TASK STATEMENT: Reproduce everything from the line containing "Tick the Power BI checkbox" down to the line containing "Action: (43, 210)", substituting "option" for "checkbox" and leaving all else unchanged. Omit the pictures from your answer.

GIVEN RECORDS:
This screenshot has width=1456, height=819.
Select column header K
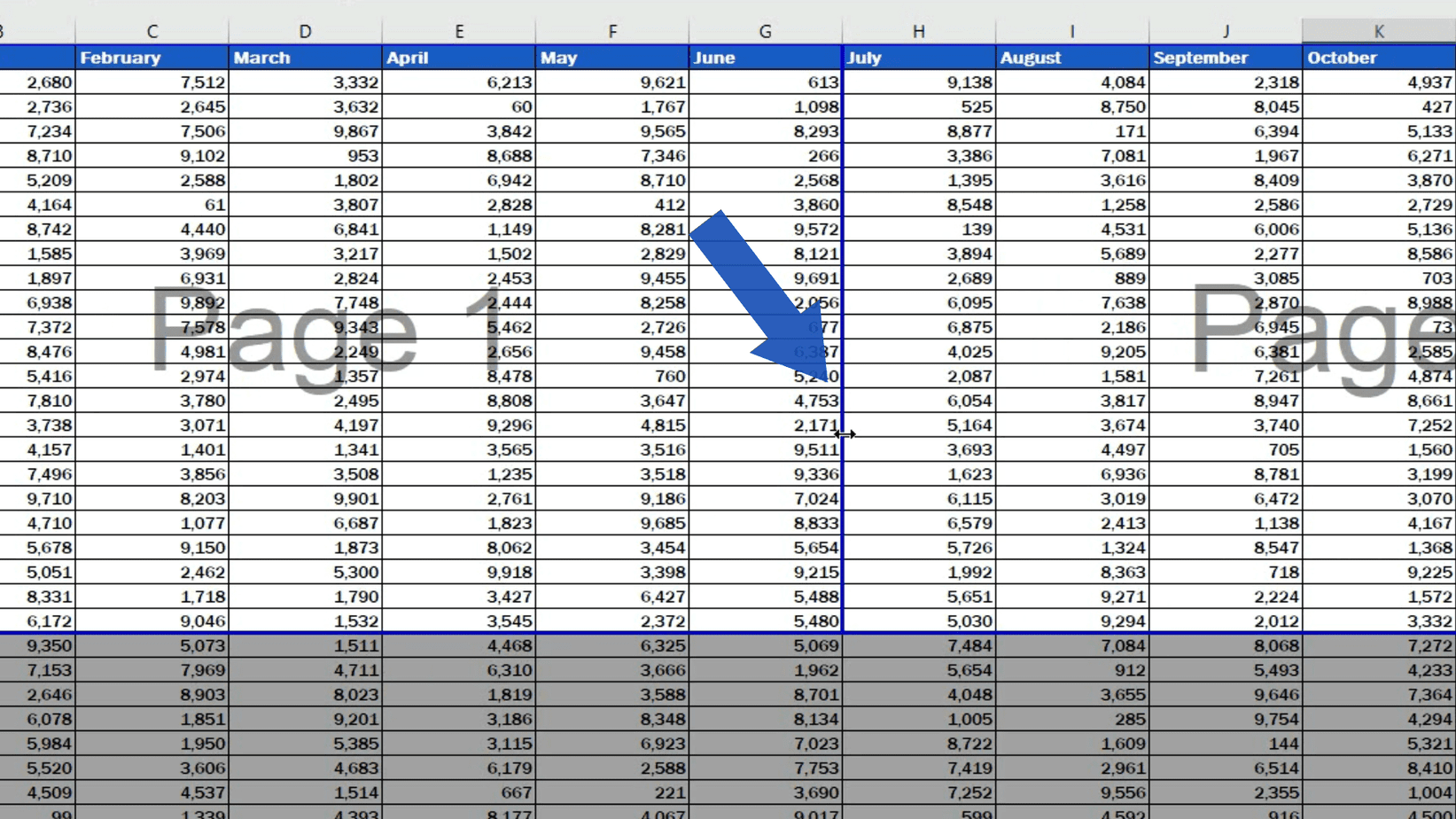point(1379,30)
---
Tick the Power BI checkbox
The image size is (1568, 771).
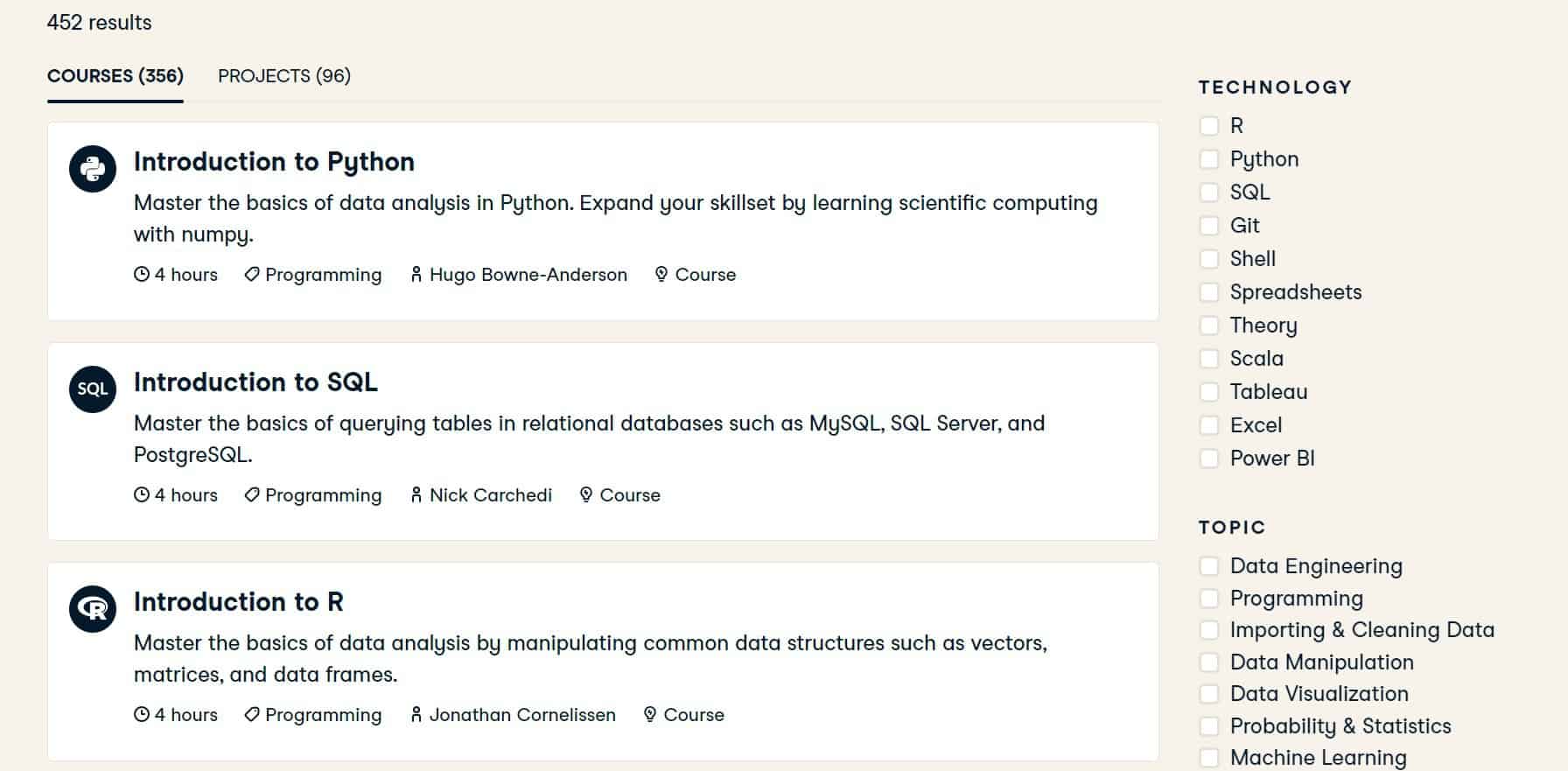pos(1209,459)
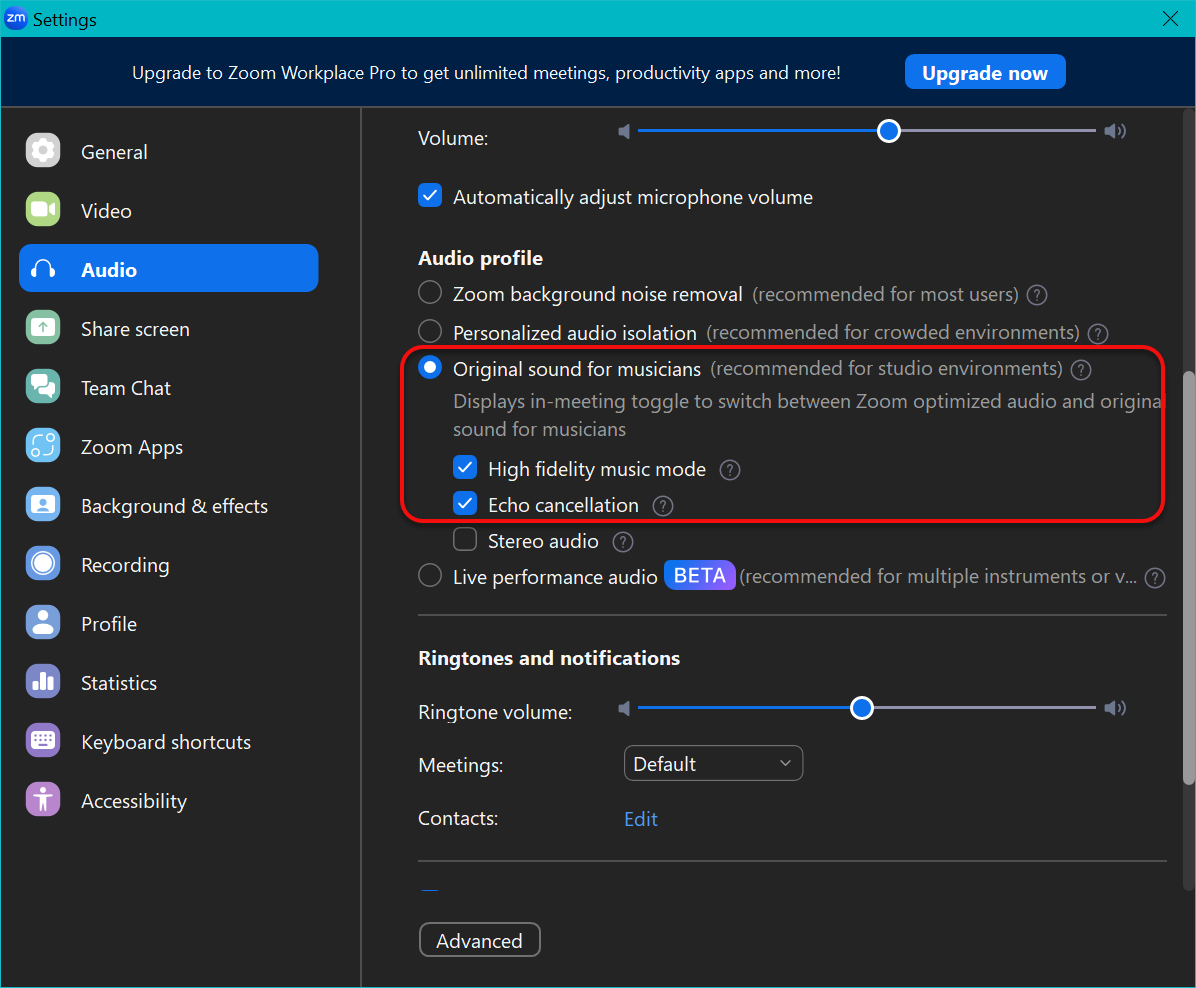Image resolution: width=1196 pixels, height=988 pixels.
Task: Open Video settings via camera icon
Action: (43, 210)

ANSWER TO THIS TASK:
Tick the Power BI option
The image size is (1568, 771).
pos(1209,459)
Image resolution: width=1196 pixels, height=988 pixels.
Task: Open Video settings via camera icon
Action: (43, 210)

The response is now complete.